Learning from Aslan

“Polly was finding the song more and more interesting because she thought she was beginning to see the connection between the music and the things that were happening. When a line of dark firs sprang up on a ridge about a hundred yards away she felt that they were connected with a series of deep, prolonged notes which the Lion had sung a second before. And when he burst into a rapid series of lighter notes she was not surprised to see primroses suddenly appearing in every direction. Thus, with an unspeakable thrill, she felt quite certain that all the things were coming (as she said) “out of the Lion’s head.” When you listened to his song you heard the things he was making up: when you looked round you, you saw them. This was so exciting that she had no time to be afraid.” 

― C.S. Lewis, The Magician’s Nephew

This is Aslan. He’s been my lockdown project for the last 10 weeks. He’s paint-by-number so the ability required was minimal. But the process of seeing him come to life has been incredibly rich for me. 


Way back when homeschooling was first mentioned, I decided I wanted the children to have positive memories of this time of lockdown and so I bought them both paint-by-numbers kits. I thought it would allow them to be creative without the need to have had an idea, for which I then didn’t have the necessary materials for them to complete. I had ideals as to what lockdown would look like, so I decided to get myself one too.

When lockdown and distance learning actually started, it was very different to what I’d thought it would look like, mainly because it was so prescribed and restraining, allowing no room for choice or creativity. Add to that a child with additional needs requiring me 1-2-1 and another child to home educate, whilst dealing with physical pain and health conditions which don’t go away, opportunity was not plentiful. Most days felt (and still feel) like I’m not able to take a full breathe between 8:30 am and 6pm. But I wasn’t ready to give up on Aslan. 


The children weren’t particularly interested in theirs which taught me a lot. When they want to be creative, they don’t want to be restrained. They spent the best part of the first 4 weeks inside giant cardboard boxes (large dog = big dog food deliveries!) and they were everything from bird hides to shops to dens covered in branches that we couldn’t fit in our garden waste bin! It also taught me to ask rather than assume before buying them something!


For me, Aslan has made me stop. He’s made me be still. He’s given me room to breathe. He’s enabled me to keep my hands busy whilst listening to podcasts I’d been wanting to get to for ages, teaching that I’d saved for opportunities which never came and new worship releases I’d been wanting to listen to. Because he required very little brain power, my mind was able to be occupied elsewhere. Learning, pondering, processing, praying, worshipping…all whilst watching him come to life.

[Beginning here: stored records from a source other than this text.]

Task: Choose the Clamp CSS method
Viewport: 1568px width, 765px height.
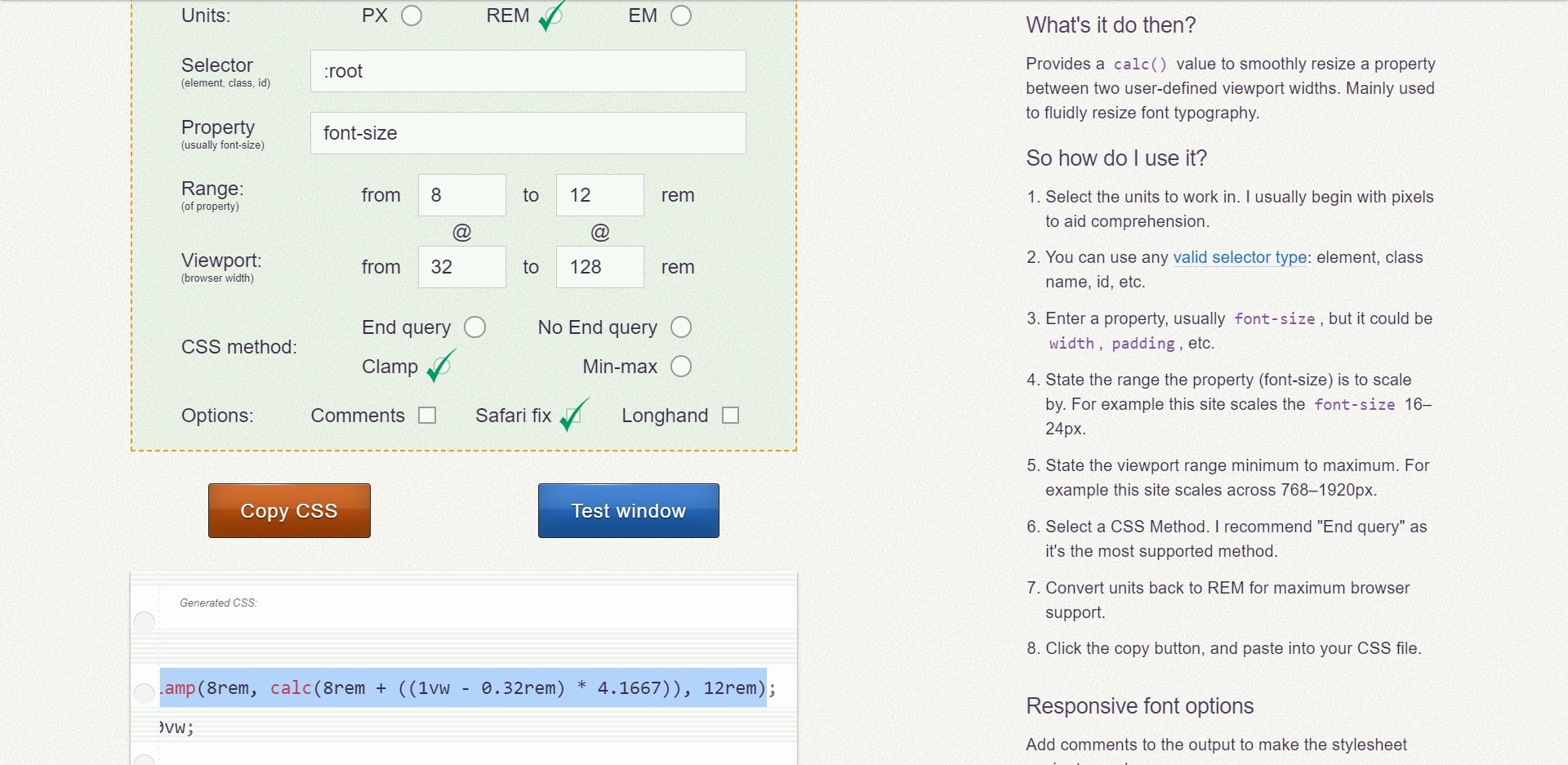Action: (x=439, y=367)
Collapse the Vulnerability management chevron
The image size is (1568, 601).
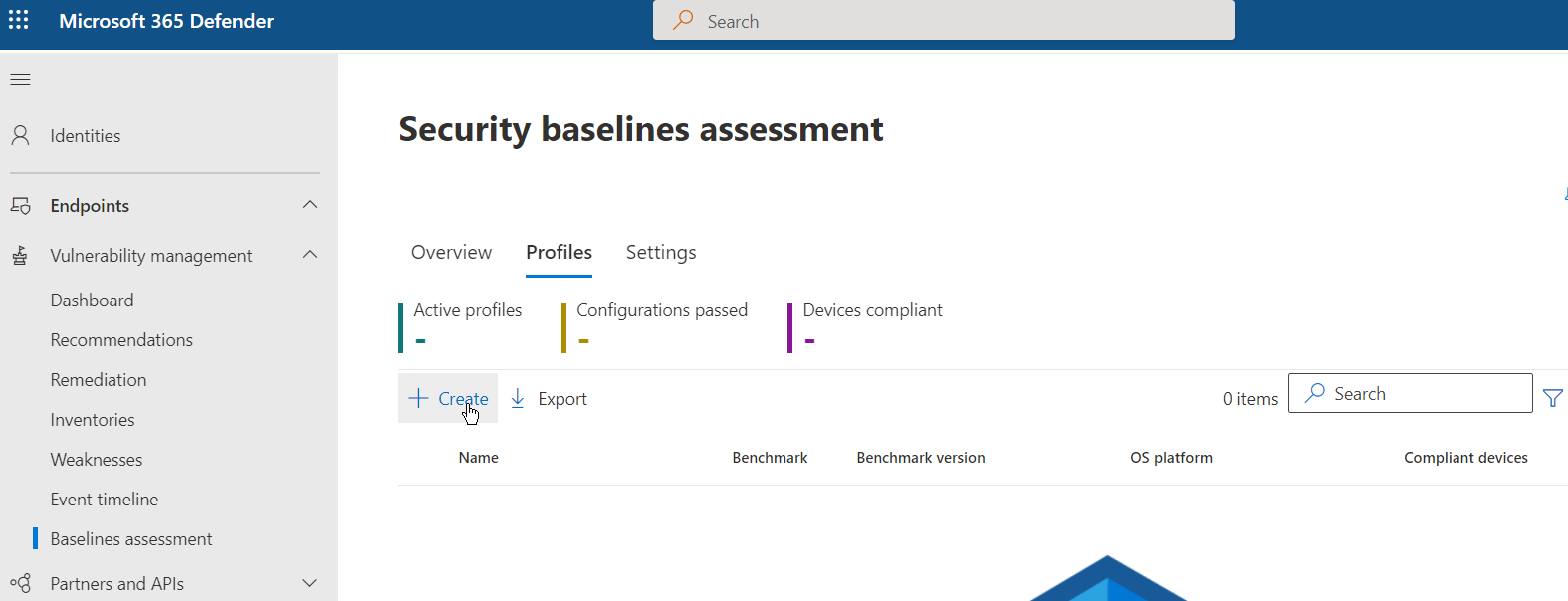point(310,255)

He’s given me something I can choose and something I can control. In circumstances that were neither of those things, that has been a gift.


He’s taught me patience. This is not a quick project! Only being able to do one colour at a time and then having to wait for it to dry has meant I can justify sitting down to do it when I just have 15 minutes to spare rather than feeling I have to have hours available to get into it. Thinking I’ve completed a colour only to find it needs a second coat has shown me the benefit of being willing to go back over things and the beauty that comes as a result.


I’ve been surprised at how each colour has had such a big impact. The first colour I did was black. It instantly looked like a lion! I liked it as black and white so much that I almost didn’t want to put colour on it. But every colour added to the richness and the depth and the overall effect. Some colours seemed so random that I couldn’t imagine how they would add and not detract. And yet they brought out light and life that wouldn’t have been there without them.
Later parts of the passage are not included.